We have stated that bibliometric indicators on their own, out of context, cannot be the only reference used to establish the merit of a researcher. However, to conclude this laudatio on the singularity of Garfield's contributions, another way of recognizing his achievements is to consider the bibliometric data available in his ResearcherID profile,1 which is fed by Web of Science citation indexes.
Constituting a kind of bibliometric "selfie", these data are exceptional for a man who defines himself firstly as an information and documentation professional; an "information engineer". And they are also surprising for someone whose career focuses more on business than academia, as we have seen. They are beyond the reach of most authors on information science, but also outstanding compared with many researchers in social sciences or information technology, at the intersection of which we can situate his 1,538 published papers, 1,534 of which are cited; the 9,077 citations of his works, and the list goes on. These figures can be summarized in an h-index of 155 (155 of his papers have received at least 155 citations each in the databases that he created).
A list of Garfield's complete works, with open access to the original documents in most cases, along with interviews and personal documents, is available on a website hosted on the server of the Library of the University of Pennsylvania,2 a centre at which he has lectured in computer and information sciences since 1974. I recommend that the young people who are with us today read some of the older texts, for example, the early years of his Current Contents columns and his intense correspondence on the creation of SCI. In these texts, we can find the theoretical bases for citation indexing, considered in computer terms, even though the limited capacity of calculation and digitization of information at the time did not lend itself to this approach. To learn more about Eugene Garfield and his work, we could refer to the book dedicated to him in 2000: The Web of Knowledge: a festschrift in honor of Eugene Garfield (Cronin; Atkins, 2000).
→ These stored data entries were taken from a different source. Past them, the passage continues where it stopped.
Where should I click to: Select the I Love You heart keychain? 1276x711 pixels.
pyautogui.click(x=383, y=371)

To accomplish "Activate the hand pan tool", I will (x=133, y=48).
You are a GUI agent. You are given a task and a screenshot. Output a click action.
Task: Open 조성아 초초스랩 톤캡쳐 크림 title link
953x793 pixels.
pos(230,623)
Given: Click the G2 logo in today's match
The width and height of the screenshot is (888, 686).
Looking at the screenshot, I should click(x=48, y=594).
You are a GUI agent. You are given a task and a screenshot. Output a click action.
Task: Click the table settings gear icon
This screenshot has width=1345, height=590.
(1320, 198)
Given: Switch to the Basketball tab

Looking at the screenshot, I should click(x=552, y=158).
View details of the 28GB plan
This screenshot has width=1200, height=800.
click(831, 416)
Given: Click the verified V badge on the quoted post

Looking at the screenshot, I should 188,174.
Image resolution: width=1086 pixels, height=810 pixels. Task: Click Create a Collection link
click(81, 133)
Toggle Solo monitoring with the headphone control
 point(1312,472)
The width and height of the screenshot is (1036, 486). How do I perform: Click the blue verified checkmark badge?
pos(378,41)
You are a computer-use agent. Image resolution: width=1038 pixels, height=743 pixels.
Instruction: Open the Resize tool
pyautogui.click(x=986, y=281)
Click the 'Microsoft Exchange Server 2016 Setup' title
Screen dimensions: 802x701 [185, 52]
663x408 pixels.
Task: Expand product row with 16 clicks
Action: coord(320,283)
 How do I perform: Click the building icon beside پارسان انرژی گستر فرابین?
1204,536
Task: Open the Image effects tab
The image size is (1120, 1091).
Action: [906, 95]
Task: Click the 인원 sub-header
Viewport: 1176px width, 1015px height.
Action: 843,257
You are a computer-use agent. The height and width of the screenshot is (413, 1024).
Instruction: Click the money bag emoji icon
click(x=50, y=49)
Garfield, scientist and practicioner with a cause
Eugene Garfield is a leading "information scientist" who has mainly pursued this career outside of academia. He is a producer of databases which have revolutionized the retrieval of scientific information, and with which he has made considerable advances in the fields of the history and sociology of science. For these reasons, and for his example as an entrepreneur, the Board of the Faculty of Library and Information Science nominated Garfield for an honorary doctorate, an investiture that we have the pleasure and honour of celebrating today.
Camí, Jordi (1997). "Impactolatría, diagnóstico y tratamiento". Medicina Clínica, vol. 109, p. 515-524.
Cronin, Blaise; Atkins, Helen B. (eds.) (2000). The Web of Knowledge: a festschrift in honor of Eugene Garfield. Medford: Information Today.
Garfield, Eugene (1955). "Citation indexes for science: a new dimension in documentation through association of ideas". Science, vol. 122, núm. 3159, p. 108-111.
Garfield, Eugene (1964). "Towards the World Brain". Current Contents, 6 d'octubre de 1964, p. 8-9.
Garfield, Eugene (2006). "The history and meaning of the Journal Impact Factor". Journal of the American Medical Association, vol. 293, núm. 1, p. 90-93.
Hicks, Diana et al. (2015). "Bibliometrics: The Leiden Manifesto for research metrics". Nature, vol. 520, núm. 7548, p. 429-431.